Task goal =
When you reach the line that contains "podatelna@muuo.cz (541, 2457)" in the data below, start reproducing lines exactly, and stop after the line that contains "Cookies Policy (141, 2544)".

Dataset entries =
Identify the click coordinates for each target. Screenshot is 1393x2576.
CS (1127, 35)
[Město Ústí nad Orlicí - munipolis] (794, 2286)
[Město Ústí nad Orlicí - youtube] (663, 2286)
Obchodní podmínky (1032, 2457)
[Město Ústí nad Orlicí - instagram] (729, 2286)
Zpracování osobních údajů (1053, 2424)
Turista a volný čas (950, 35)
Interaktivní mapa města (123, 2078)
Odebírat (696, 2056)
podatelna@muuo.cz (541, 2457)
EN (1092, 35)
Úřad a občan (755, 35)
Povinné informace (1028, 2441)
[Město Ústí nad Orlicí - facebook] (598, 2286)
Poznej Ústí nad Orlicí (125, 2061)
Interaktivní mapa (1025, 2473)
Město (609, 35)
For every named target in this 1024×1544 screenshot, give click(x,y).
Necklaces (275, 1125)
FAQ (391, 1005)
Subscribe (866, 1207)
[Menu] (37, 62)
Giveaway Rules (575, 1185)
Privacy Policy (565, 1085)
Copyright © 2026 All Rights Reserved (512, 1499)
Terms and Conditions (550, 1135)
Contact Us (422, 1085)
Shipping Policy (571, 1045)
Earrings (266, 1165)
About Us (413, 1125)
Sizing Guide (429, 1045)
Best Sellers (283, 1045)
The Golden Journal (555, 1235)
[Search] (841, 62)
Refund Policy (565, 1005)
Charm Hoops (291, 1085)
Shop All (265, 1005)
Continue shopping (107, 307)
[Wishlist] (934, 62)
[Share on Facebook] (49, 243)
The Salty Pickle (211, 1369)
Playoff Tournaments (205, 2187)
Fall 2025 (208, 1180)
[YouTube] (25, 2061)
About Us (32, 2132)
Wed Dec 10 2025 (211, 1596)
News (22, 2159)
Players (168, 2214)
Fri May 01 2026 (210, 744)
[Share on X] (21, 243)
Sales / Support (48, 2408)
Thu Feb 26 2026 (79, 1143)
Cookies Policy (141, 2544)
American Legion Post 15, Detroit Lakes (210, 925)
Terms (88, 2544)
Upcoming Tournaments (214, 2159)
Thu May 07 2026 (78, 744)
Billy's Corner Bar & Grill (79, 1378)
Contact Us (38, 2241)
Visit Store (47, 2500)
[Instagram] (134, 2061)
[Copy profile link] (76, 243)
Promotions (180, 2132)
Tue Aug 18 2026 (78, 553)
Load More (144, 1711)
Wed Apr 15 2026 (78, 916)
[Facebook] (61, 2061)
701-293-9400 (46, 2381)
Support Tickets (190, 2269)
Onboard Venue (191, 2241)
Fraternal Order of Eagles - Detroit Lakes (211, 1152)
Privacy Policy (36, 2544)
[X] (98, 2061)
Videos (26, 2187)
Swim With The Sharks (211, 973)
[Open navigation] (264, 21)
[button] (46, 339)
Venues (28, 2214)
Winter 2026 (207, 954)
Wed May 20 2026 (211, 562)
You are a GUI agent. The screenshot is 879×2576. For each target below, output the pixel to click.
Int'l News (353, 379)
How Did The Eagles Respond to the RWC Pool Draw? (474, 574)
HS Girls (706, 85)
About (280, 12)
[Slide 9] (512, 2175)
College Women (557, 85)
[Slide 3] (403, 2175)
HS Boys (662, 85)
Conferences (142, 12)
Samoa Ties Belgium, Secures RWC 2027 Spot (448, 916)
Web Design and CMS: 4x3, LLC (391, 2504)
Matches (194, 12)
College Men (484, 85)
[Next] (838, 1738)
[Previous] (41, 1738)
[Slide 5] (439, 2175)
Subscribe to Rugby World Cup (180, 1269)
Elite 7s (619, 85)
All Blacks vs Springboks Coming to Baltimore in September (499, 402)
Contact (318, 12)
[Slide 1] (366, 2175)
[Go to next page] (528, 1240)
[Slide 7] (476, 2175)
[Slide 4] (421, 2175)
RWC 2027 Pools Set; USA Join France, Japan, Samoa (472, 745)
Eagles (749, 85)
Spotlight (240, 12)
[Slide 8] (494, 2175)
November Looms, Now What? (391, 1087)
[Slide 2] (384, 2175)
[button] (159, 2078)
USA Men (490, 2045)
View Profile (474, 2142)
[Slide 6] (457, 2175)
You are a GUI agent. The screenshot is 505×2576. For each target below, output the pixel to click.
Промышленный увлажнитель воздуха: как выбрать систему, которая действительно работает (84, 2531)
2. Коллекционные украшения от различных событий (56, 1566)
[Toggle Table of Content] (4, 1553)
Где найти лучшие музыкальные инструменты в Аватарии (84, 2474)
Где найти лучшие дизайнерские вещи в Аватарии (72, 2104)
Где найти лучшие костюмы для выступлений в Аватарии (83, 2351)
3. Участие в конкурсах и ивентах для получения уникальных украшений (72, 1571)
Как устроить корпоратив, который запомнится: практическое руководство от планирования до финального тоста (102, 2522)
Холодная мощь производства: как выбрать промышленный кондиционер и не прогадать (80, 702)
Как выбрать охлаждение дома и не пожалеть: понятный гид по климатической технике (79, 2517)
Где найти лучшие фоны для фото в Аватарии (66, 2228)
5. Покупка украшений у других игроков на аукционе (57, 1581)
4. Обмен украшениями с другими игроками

Result below =
podatelna@muuo.cz (541, 2457)
EN (1092, 35)
Úřad a občan (755, 35)
Povinné informace (1028, 2441)
[Město Ústí nad Orlicí - facebook] (598, 2286)
Poznej Ústí nad Orlicí (125, 2061)
Interaktivní mapa (1025, 2473)
Město (609, 35)
For every named target in this 1024×1544 screenshot, give click(x,y).
Necklaces (275, 1125)
FAQ (391, 1005)
Subscribe (866, 1207)
[Menu] (37, 62)
Giveaway Rules (575, 1185)
Privacy Policy (565, 1085)
Copyright © 2026 All Rights Reserved (512, 1499)
Terms and Conditions (550, 1135)
Contact Us (422, 1085)
Shipping Policy (571, 1045)
Earrings (266, 1165)
About Us (413, 1125)
Sizing Guide (429, 1045)
Best Sellers (283, 1045)
The Golden Journal (555, 1235)
[Search] (841, 62)
Refund Policy (565, 1005)
Charm Hoops (291, 1085)
Shop All (265, 1005)
Continue shopping (107, 307)
[Wishlist] (934, 62)
[Share on Facebook] (49, 243)
The Salty Pickle (211, 1369)
Playoff Tournaments (205, 2187)
Fall 2025 (208, 1180)
[YouTube] (25, 2061)
About Us (32, 2132)
Wed Dec 10 2025 (211, 1596)
News (22, 2159)
Players (168, 2214)
Fri May 01 2026 (210, 744)
[Share on X] (21, 243)
Sales / Support (48, 2408)
Thu Feb 26 2026 (79, 1143)
Cookies Policy (141, 2544)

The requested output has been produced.